January 29, 2014
Dealing with a Grandson's Diaper Rash
My little grandson fell asleep a few minutes ago, so I thought I would steal some time away to write a post.
I am caring for my grandson today and he has a horrible diaper rash. He is cutting teeth and recently had an ear infection. His parents have him in disposable diapers. Today I took the big risk of letting him run around diaper free to get air to the infected area. (He is 11 months old and started walking 3 weeks ago.) He liked it so much that I hope that he doesn't think that this will be the normal routine at Grandma's house.
I have taken some flannel fabric and fashioned little diapers to keep on him. They are loose so fresh air can get to his sore bottom. This has only helped a little and while we have been putting a good quality and highly recommended diaper cream on his back side, it isn't getting much better. So Ryan is going to the doctor today and hopefully the doctor will prescribe a prescription diaper cream.

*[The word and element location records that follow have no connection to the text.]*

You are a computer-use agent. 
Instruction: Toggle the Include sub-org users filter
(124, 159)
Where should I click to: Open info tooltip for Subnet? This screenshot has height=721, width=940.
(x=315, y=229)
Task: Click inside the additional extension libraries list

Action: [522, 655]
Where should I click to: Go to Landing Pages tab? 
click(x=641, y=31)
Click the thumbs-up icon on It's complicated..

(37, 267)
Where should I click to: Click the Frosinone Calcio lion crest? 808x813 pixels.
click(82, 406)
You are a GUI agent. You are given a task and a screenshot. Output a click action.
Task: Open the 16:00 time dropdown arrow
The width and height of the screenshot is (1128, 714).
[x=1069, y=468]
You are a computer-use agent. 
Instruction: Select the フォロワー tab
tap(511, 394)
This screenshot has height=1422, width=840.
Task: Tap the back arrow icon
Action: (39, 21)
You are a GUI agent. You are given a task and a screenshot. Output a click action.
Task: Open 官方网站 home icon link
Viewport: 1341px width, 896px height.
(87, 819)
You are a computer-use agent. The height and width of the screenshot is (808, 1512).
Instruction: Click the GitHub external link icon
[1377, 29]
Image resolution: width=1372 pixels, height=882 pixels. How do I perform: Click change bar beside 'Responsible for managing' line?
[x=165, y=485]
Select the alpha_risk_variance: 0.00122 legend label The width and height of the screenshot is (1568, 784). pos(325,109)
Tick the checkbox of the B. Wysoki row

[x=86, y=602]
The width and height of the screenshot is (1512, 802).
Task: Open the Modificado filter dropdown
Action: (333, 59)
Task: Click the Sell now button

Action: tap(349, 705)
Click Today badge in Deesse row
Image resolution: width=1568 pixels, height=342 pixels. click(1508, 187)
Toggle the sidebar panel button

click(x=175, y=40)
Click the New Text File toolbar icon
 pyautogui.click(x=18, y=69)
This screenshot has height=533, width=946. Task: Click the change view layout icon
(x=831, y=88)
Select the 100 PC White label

My grandson, Ryan, is my only grandchild and he is the son of my eldest son, Mike. When Mike was around the same age he developed a horrible diaper rash. Caring for Ryan has brought all of that back to me. It is hard to clean the infected rash as it is very painful for a baby. I have taken pieces of flannel and soaked them in warm water with a little soap and carefully cleaned Ryan. It is still painful, but not as harsh as baby wipes. Even the alcohol free wipes bothered him. Try and get a diaper clean while the child is screaming because of the pain and it will bring tears to your eyes.
I have put him in a warm water bath, but he won't sit down so I let him stand while I drizzle warm soap water over his butt and genitals. Even still, he cries from the pain. Then I pick him up, wrap him in a towel and let him rest on my lap. By the time I smear him with the diaper cream and a fresh diaper, he is exhausted and so am I. He rests his head on my shoulder and I rock him until he is ready to get down.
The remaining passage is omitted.